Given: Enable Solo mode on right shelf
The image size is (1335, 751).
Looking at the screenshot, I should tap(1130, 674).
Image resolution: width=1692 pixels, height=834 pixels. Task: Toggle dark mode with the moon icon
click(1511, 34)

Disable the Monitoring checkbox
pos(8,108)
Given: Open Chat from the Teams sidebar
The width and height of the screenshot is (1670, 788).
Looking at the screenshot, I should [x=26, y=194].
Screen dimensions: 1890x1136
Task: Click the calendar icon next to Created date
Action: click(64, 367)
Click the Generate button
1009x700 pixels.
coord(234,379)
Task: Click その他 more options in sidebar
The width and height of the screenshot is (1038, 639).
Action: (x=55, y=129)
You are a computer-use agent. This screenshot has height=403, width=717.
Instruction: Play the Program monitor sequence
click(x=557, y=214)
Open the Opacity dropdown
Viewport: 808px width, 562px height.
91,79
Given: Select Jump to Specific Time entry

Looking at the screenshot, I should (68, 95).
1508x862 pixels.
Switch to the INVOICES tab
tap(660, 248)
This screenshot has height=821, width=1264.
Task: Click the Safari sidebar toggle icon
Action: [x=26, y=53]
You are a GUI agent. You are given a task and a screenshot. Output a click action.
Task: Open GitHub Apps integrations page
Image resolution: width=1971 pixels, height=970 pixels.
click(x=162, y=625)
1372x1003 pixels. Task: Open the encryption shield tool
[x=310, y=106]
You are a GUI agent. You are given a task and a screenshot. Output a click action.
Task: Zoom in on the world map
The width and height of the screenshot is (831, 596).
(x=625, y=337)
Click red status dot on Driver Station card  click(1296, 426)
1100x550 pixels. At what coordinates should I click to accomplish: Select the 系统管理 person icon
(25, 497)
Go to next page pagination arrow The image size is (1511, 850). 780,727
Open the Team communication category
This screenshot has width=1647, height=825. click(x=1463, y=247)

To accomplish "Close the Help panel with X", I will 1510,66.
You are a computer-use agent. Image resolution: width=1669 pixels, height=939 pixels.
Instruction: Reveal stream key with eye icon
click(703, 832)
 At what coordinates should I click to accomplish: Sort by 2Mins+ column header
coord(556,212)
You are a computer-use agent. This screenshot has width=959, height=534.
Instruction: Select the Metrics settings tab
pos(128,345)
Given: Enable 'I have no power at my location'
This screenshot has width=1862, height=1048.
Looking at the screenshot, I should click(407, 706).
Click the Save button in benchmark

—————

• **WHAT TO DO**: The word to look for is "Enable"; copy out every line of the entries that holds it.

• **ANSWER TO THE EXERCISE**:
Given: Enable Solo mode on right shelf
Given: Enable 'I have no power at my location'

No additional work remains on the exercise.